京大病院人工呼吸器エタノール事件

 京大病院で2000年3月人工呼吸器の加温加湿器に滅菌精製水と間違えて、エタノールを注人したために患者が死亡するという事故があった。河野龍太郎氏の『医療におけるヒューマンエラー なぜ間違えるどう防ぐ』(医学書院)によると、当事者は加湿器の水がなくなったら、調乳室にあるポリタンクの滅菌精製水を使用するよう上司からアドバイスを受けた。ところが、調乳室にあった白いポリタンクにエタノールが入れられていた。このポリタンクと滅菌精製水の入っていたポリタンクは似ていた。間違って、エタノールの入ったポリタンクを患者のベッドのそばに運んでいった。その後、複数の看護師が加湿器にこのエタノールを補充した。ベッドのそばにポリタンクを運んだ看護師は新人だった。この新人看護師に対し、執行猶予付きの禁錮刑が確定した。

 鵤森好子氏は京大病院の看護部長兼院長補佐の立場にある。前記事故とその後の新人看護師の扱いに強い衝撃を受けた。京都大学独立行政法人化したが、以前の制度を踏襲しており、禁錮刑以上のものは解雇するとの規定が残っていた。この看護師は解雇になるところであったが、本人から退職を申し出て受理された。嶋森氏は「禁錮刑になっても、当事者を解雇することなく、雇用し続けることで職場の安全を保つべきだ」と、大学の人事審査委員会に申し出た。また「新人を事故当事者としない卒後臨床研修を」(『看護展望』三〇号、二〇〇五年)で看護師の卒後臨床研修の義務化を訴えた。

 嶋森氏は、日本医療機能評価機構に集められたヒヤリハット事象の取りまとめを担当している。ヒヤリハット事象の当事者は看護師、とくに、新人看護師が多い。新人看護師は実地トレーニング不足のまま、現場に投入されている。現場には新人看護師をかばいながら育成していく余裕がなくなっている。新人看護師を犯罪者にしないために、嶋森氏は卒後臨床研修を義務付けることを提案した。

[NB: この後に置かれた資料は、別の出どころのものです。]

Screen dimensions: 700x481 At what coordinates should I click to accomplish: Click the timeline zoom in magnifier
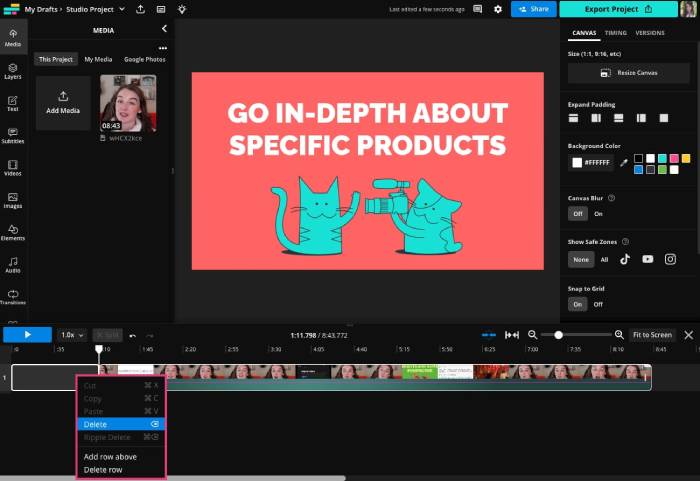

 京大病院での事故では、伝えられている範囲だけでも、同情すべき点が多々ある。

 ① 彼女の行動は上司のアドバイスに従ったものである。

 ② 極めて間違いやすい容器にエタノールが入れられていた。

 ③ しかも、その間違いの連鎖が続き、他の看護師もエタノールを注入した。

 上司や同僚看護師を含む病院のシステムの責任を、彼女が代わって引き受けたようなものである。

 虎の門病院の看護師長の一人は、「親切のつもりの上司の助言が看護師を陥れることがよくあります。私も何人も陥れそうになったし、実際、陥れましたよ。新人には、上司を信用するなと指導しています」と言っていた。さらに、「そうしたら、新人はどうしたらいいんでしょうね。無理がありますよね」と付け加えた。